>>>

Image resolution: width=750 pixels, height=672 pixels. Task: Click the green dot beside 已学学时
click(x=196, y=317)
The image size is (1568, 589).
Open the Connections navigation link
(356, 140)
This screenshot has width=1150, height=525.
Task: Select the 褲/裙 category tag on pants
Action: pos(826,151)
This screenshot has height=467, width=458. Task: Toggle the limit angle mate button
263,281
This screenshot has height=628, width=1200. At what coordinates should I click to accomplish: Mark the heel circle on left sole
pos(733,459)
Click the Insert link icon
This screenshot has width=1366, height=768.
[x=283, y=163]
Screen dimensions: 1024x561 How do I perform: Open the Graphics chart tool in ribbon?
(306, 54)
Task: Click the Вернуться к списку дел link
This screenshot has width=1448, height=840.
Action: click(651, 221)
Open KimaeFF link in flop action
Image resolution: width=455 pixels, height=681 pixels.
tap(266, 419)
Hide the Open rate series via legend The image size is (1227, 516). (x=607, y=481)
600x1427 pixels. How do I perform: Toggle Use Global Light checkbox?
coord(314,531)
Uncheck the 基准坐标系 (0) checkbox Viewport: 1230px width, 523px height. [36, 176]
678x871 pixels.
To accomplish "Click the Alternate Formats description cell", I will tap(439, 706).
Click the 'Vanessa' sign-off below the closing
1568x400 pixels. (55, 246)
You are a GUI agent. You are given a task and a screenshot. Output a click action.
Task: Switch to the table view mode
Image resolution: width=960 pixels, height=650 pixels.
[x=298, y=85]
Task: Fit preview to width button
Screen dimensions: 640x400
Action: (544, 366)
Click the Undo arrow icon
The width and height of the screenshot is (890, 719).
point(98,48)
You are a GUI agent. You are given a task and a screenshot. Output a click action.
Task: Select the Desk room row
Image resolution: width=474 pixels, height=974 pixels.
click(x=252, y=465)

<<<

Problem requirements
Print exactly and only the lines that start at the line with "Task: Click the Вернуться к списку дел link" and run through the end of the listing above.

Answer for this exercise
Task: Click the Вернуться к списку дел link
This screenshot has width=1448, height=840.
Action: click(651, 221)
Open KimaeFF link in flop action
Image resolution: width=455 pixels, height=681 pixels.
tap(266, 419)
Hide the Open rate series via legend The image size is (1227, 516). (x=607, y=481)
600x1427 pixels. How do I perform: Toggle Use Global Light checkbox?
coord(314,531)
Uncheck the 基准坐标系 (0) checkbox Viewport: 1230px width, 523px height. [36, 176]
678x871 pixels.
To accomplish "Click the Alternate Formats description cell", I will tap(439, 706).
Click the 'Vanessa' sign-off below the closing
1568x400 pixels. (55, 246)
You are a GUI agent. You are given a task and a screenshot. Output a click action.
Task: Switch to the table view mode
Image resolution: width=960 pixels, height=650 pixels.
[x=298, y=85]
Task: Fit preview to width button
Screen dimensions: 640x400
Action: (544, 366)
Click the Undo arrow icon
The width and height of the screenshot is (890, 719).
point(98,48)
You are a GUI agent. You are given a task and a screenshot. Output a click action.
Task: Select the Desk room row
Image resolution: width=474 pixels, height=974 pixels.
click(x=252, y=465)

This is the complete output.